In George Orwell‘s 1984Winston Smith wrestles with oppression in Oceania, a place where the Party scrutinizes human actions with ever-watchful Big Brother. Defying a ban on individuality, Winston dares to express his thoughts in a diary and pursues a relationship with Julia. These criminal deeds bring Winston into the eye of the opposition, who then must reform the nonconformist. George Orwell’s 1984introduced the watchwords for life without freedom: BIG BROTHER IS WATCHING YOU.

Background

In 1984, Orwell creates a technologically advanced world in which fear is used as a tool for manipulating and controlling individuals who do not conform to the prevailing political orthodoxy. In his attempt to educate the reader about the consequences of certain political philosophies and the defects of human nature, Orwell creates a dystopia, a fictional setting in which life is extremely bad from deprivation, oppression, or terror.
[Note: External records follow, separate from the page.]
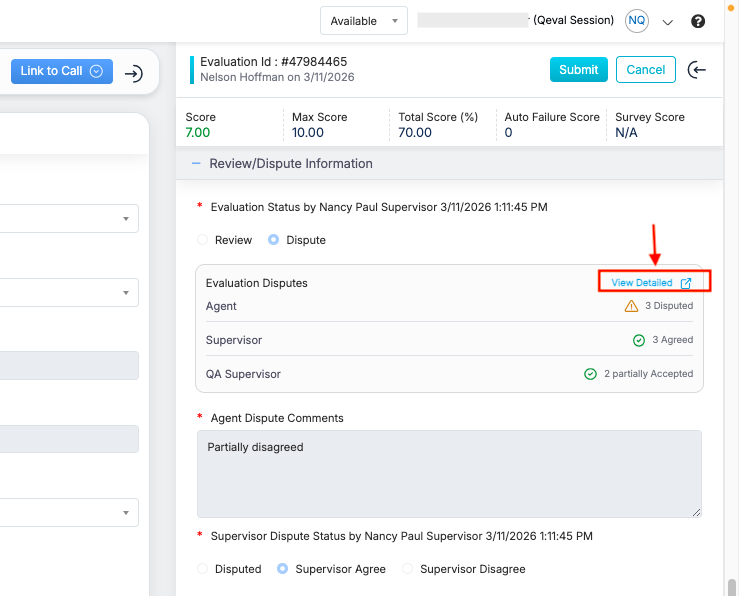Click inside the Agent Dispute Comments text area

pos(449,474)
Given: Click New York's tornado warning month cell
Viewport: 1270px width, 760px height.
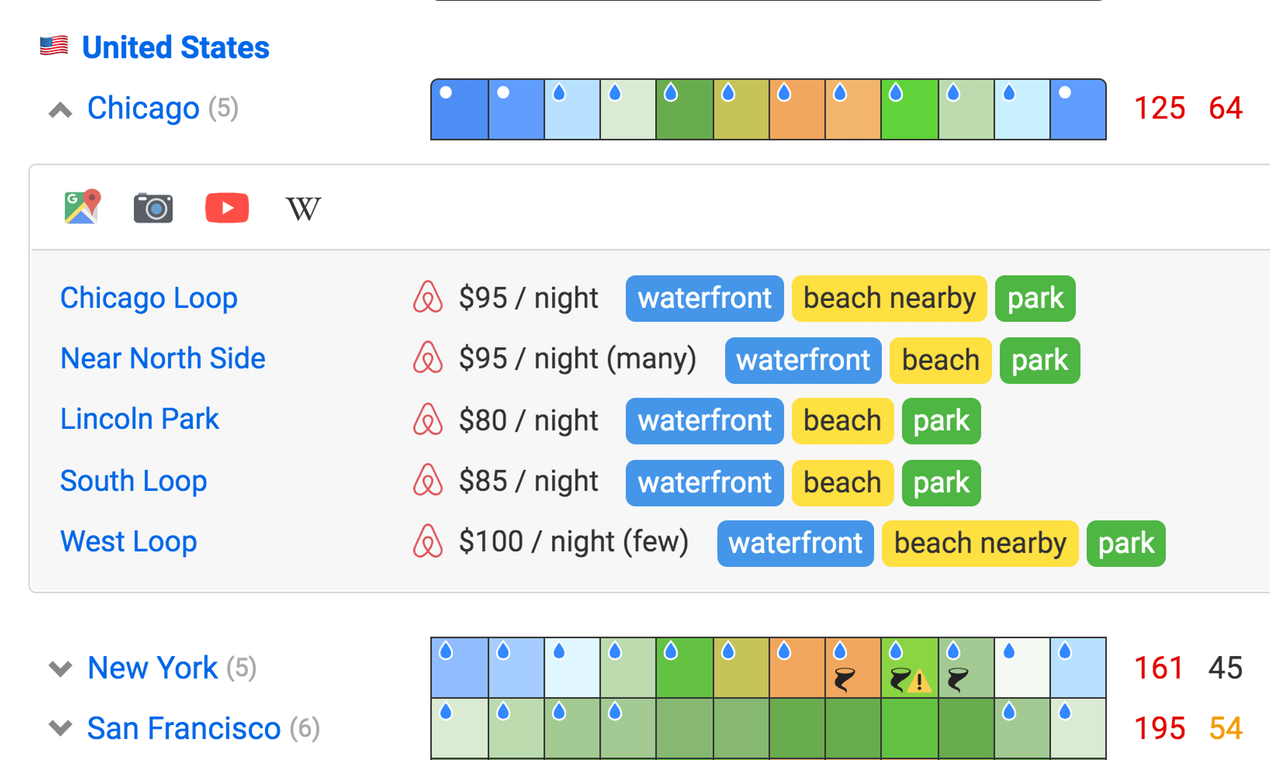Looking at the screenshot, I should (x=910, y=667).

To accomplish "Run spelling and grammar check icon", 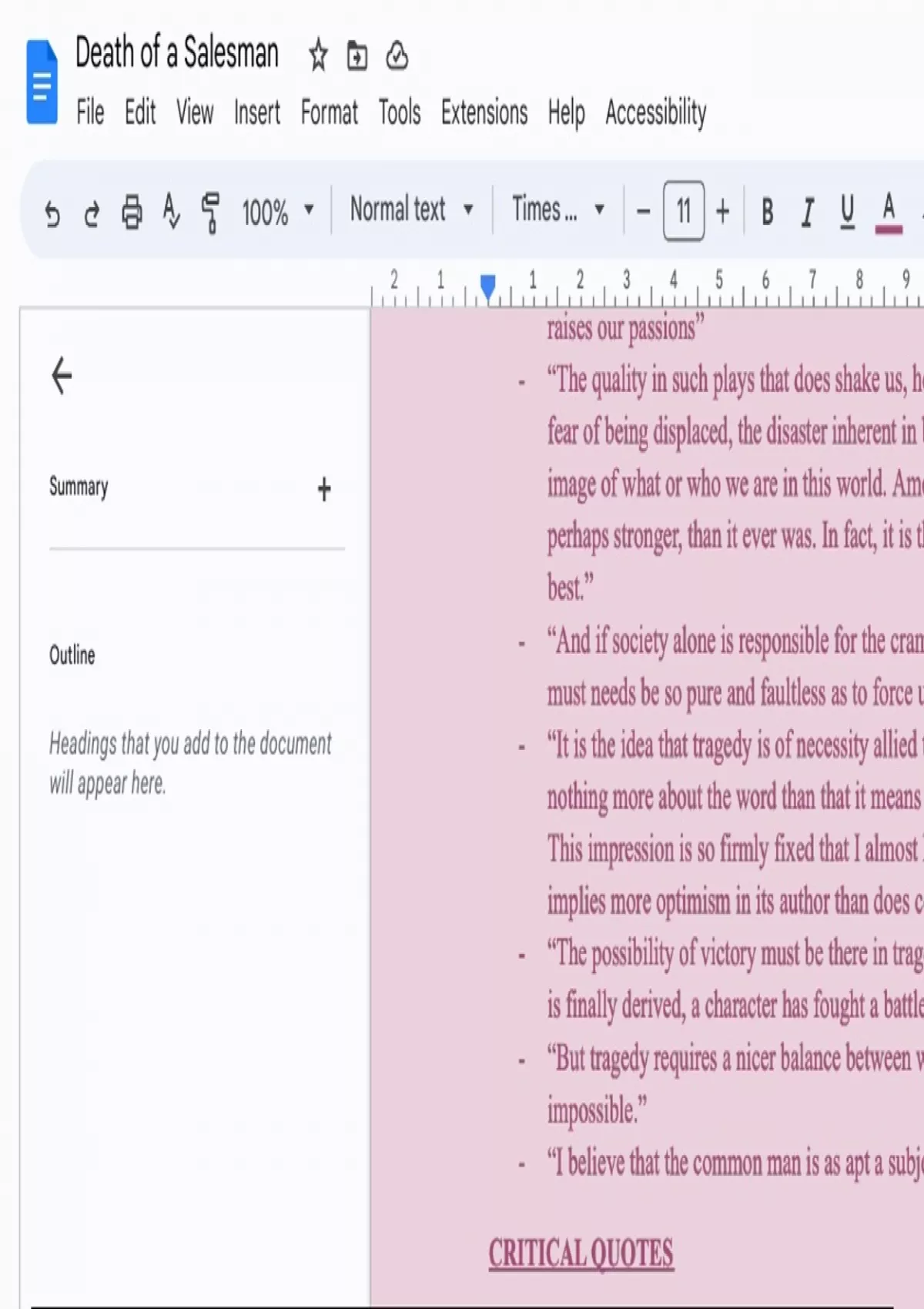I will tap(171, 211).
Orwell’s dystopia is a place where humans have no control over their own lives, where nearly every positive feeling is squelched, and where people live in misery, fear, and repression.

Orwell wrote 1984 just after World War II ended, wanting it to serve as a warning to his readers. He wanted to be certain that the kind of future presented in the novel should never come to pass, even though the practices that contribute to the development of such a state were abundantly present in Orwell’s time. He lived during a time in which tyranny was a reality in Spain, Germany, the Soviet Union, and other countries, where the government kept an iron fist (or curtain) around its citizens, where there was little, if any freedom, and where hunger, forced labour, and mass execution were common.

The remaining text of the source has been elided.